REM International confirm traces of metal from polymetallic nodules
08/04/2020

REM International today announced that they have successfully derived base metals from polymetallic nodules found on the ocean floor off the Izu Islands.

Online PR News – 04-August-2020 – YOKOHAMA – REM International’s analysts tested the collected samples and found a vast array of resources of essential metals including nickel, copper, cobalt and manganese, all which are contained in polymetallic nodules that sit deep on the ocean floor.

REM International’s Exploration Manager, Mr. Satoshi Tanaka commented on the discovery saying “This is an important step for our future, especially since many operations globally were halted due to Coronavirus pandemic.

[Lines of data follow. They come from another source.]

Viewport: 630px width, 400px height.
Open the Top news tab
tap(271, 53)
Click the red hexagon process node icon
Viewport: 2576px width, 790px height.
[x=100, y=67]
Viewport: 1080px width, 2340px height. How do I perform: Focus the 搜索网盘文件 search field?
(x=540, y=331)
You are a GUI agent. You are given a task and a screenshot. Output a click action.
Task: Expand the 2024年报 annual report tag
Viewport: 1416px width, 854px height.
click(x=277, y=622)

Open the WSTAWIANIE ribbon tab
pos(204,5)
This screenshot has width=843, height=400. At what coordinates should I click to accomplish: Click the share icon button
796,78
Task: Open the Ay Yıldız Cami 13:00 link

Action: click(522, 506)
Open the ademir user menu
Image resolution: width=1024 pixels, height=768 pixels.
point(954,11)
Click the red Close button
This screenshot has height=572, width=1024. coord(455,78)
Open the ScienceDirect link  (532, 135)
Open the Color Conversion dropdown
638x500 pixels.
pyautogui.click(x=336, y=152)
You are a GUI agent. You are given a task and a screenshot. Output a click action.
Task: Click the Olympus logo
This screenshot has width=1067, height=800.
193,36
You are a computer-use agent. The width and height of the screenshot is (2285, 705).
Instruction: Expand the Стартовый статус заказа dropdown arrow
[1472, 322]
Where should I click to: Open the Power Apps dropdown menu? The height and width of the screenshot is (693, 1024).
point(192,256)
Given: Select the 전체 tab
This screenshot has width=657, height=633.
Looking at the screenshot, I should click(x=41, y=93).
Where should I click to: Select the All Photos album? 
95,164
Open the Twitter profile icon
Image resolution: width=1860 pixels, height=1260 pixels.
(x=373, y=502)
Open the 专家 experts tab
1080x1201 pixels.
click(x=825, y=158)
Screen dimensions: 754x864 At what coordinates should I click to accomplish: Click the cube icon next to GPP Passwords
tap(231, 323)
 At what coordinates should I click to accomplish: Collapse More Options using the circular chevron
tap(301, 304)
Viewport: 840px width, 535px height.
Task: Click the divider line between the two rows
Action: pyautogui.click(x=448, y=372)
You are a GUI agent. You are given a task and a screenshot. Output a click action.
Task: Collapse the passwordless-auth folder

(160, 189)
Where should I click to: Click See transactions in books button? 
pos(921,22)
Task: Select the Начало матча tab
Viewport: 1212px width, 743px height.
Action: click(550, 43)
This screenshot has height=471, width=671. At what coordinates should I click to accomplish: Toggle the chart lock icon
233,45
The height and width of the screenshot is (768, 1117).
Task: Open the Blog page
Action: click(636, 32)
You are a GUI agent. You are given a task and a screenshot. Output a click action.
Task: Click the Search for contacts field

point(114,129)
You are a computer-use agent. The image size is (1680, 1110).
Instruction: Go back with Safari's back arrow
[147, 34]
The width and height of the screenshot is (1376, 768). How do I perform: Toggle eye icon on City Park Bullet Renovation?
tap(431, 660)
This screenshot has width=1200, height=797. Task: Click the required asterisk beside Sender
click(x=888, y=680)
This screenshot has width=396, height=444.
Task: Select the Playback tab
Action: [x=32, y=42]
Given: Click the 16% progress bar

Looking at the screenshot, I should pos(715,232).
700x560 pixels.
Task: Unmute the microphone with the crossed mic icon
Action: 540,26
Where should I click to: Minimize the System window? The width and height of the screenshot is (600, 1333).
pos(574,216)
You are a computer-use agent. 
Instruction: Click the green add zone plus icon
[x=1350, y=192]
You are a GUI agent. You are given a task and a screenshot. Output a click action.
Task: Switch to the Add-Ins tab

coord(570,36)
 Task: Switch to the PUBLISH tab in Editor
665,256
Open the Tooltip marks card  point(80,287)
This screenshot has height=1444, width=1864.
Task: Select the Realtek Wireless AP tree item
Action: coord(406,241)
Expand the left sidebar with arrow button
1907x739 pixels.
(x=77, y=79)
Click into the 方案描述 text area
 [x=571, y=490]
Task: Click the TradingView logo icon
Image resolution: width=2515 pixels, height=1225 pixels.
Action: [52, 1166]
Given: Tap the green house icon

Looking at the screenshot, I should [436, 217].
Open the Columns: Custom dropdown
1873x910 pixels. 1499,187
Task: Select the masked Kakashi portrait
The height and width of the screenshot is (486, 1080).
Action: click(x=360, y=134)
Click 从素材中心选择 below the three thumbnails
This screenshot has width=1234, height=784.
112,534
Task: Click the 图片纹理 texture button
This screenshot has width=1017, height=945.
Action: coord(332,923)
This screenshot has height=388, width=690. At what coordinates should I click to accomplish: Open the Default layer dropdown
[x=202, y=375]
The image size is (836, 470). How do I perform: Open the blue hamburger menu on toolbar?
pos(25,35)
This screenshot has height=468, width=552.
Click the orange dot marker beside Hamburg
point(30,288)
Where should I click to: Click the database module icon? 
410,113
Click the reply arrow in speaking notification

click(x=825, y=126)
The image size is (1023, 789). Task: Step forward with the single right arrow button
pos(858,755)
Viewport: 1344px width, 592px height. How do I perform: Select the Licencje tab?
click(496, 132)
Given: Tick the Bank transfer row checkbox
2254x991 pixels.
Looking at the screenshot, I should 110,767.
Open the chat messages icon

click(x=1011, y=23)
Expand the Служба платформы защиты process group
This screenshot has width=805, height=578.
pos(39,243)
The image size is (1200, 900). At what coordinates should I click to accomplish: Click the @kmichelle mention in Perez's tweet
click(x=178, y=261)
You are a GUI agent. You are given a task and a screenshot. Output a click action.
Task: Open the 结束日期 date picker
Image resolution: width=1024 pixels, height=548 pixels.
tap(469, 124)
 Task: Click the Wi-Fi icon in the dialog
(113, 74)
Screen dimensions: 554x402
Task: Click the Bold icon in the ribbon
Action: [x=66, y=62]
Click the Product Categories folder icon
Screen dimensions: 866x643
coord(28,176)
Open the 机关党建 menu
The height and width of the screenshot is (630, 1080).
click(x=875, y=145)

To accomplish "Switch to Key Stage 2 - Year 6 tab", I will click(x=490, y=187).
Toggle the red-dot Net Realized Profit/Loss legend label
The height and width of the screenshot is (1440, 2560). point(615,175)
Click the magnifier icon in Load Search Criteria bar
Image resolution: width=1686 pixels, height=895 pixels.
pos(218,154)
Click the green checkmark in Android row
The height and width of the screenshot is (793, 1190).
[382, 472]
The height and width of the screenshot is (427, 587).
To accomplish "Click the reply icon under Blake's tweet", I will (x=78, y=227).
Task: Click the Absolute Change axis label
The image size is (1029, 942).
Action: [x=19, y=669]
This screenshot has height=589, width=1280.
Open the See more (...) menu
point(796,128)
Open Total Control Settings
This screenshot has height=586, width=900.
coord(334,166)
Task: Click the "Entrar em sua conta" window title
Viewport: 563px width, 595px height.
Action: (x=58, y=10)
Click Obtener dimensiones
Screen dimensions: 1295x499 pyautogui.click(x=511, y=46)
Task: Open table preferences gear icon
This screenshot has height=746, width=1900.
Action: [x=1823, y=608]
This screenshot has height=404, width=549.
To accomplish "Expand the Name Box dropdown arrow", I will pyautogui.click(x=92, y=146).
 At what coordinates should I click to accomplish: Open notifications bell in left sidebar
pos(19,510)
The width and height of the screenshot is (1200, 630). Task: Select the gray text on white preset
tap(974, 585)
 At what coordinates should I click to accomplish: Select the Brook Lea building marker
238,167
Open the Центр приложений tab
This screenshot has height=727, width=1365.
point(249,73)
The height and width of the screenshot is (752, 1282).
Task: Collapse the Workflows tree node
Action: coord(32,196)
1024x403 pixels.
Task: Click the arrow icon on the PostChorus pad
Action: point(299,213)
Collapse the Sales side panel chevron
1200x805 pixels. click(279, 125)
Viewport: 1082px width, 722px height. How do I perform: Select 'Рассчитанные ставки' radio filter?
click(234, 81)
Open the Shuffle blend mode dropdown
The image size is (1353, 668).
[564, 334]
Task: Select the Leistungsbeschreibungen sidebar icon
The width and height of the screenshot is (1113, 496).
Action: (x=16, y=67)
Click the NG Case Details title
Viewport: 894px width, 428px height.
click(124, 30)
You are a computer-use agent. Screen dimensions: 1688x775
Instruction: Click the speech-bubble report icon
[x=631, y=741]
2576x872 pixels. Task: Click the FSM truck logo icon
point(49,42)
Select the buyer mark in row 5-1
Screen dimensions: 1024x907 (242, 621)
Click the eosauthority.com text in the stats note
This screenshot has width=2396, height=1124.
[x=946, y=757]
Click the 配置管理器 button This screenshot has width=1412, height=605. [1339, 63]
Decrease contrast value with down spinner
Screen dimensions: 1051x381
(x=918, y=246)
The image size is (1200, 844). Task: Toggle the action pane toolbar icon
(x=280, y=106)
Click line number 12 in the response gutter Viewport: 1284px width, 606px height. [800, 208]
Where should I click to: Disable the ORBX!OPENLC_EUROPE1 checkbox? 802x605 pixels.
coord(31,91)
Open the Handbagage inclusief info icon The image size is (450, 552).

The global demand for these metals, which are essential components of the batteries that power electric cars and other technologies, is going to grow due to the global demand.”

“We’re thrilled to have successfully processed ocean nodules into base metals and we aim to move very quickly to build upon this discovery. This is a big leap for us in the minerals industry and we hope to use this recent expedition to further test our work and engineering that will lead to a metallurgical flowsheet at scale to produce nickel and cobalt sulfate and copper cathode products with zero solid waste,” added Satoshi Tanaka, Exploration Manager of REM International.

About Us - REM International

REM International is a mineral exploration and production company with a commitment to discover, develop and produce from Rare Earth Mineral sites throughout the Pacific Ocean. REM International has a focus on innovative, state of the art technology in its exploration, analysis and mining of mineral sites, utilizing the latest advances in undersea robotics.

REM International has mining interests in both the Okinawa trough which lies to the northwest of Okinawa Island and off of the Izu Islands south of Tokyo bay. REM International geologists were also recently a part of an exploration of over 78 sites across the Pacific Ocean which concluded that more than 100 billion tons of rare earth minerals reside in the soft mud of the Pacific floor.

Japan consumes approximately 30,000 tons of rare earth metals each year and the Japanese Natural Resources and Energy Agency has, over the last few years, placed a focus on increasing Japan’s production of rare earth metals, offering development grants and exploration concessions in both the Okinawa Trough and around the Izu Islands. Both areas are highly active volcanic regions with rare earth producing hydrothermal vent systems.